----- Data records -----

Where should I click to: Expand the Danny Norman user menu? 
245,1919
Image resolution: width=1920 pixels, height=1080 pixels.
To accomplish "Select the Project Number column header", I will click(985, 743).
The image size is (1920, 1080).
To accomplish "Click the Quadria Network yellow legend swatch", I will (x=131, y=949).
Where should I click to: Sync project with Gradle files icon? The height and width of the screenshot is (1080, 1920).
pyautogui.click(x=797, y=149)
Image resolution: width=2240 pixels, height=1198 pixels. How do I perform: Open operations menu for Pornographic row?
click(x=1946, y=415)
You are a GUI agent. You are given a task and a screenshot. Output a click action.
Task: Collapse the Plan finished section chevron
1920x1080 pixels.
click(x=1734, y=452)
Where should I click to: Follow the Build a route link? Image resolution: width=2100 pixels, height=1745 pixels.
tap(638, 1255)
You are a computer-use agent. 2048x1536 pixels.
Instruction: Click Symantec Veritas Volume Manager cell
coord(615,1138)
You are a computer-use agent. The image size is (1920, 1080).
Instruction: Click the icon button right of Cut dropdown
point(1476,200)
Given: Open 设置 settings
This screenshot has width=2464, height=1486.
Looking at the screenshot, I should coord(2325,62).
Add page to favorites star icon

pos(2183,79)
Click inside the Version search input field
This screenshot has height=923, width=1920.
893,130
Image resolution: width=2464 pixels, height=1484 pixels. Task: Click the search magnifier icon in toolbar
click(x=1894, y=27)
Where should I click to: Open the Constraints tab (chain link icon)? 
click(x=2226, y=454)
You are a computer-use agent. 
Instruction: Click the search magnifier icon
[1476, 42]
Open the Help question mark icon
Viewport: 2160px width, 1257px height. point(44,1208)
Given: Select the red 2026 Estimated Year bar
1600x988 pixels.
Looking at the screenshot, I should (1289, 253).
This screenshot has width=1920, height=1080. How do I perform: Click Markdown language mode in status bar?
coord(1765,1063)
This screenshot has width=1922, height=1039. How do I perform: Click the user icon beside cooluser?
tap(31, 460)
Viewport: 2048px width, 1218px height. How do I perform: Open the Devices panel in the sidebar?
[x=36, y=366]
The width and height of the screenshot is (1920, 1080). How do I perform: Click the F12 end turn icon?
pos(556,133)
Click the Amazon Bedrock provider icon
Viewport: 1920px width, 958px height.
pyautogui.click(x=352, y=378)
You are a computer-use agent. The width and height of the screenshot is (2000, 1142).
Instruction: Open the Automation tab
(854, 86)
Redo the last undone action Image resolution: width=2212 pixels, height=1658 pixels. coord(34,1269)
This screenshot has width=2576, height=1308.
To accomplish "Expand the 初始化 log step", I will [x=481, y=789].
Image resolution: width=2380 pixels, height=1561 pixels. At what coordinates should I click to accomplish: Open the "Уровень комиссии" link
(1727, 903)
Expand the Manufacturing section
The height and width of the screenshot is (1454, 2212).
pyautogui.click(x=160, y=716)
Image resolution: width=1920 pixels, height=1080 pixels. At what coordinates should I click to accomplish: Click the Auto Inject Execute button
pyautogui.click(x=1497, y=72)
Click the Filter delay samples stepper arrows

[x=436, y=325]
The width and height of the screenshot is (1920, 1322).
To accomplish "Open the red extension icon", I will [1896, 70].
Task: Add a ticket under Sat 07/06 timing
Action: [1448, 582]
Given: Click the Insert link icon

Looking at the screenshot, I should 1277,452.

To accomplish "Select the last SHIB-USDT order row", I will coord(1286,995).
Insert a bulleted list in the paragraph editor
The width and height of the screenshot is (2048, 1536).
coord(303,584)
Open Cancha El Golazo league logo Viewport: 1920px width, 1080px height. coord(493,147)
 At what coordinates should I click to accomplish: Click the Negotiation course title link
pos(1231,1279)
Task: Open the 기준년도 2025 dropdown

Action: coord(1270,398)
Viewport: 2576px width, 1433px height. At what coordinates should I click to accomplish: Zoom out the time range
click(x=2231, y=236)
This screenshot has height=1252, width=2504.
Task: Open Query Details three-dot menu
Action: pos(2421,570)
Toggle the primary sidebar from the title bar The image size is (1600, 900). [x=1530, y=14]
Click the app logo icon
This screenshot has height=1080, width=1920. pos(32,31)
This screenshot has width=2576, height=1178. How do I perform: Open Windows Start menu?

-----

• _About this task_:
Whenever a line includes the word "size", pull it out of the entries.

• _Answer to this problem_:
The image size is (1920, 1080).
You are a computer-use agent. The image size is (1920, 1080).
Toggle the primary sidebar from the title bar The image size is (1600, 900). [x=1530, y=14]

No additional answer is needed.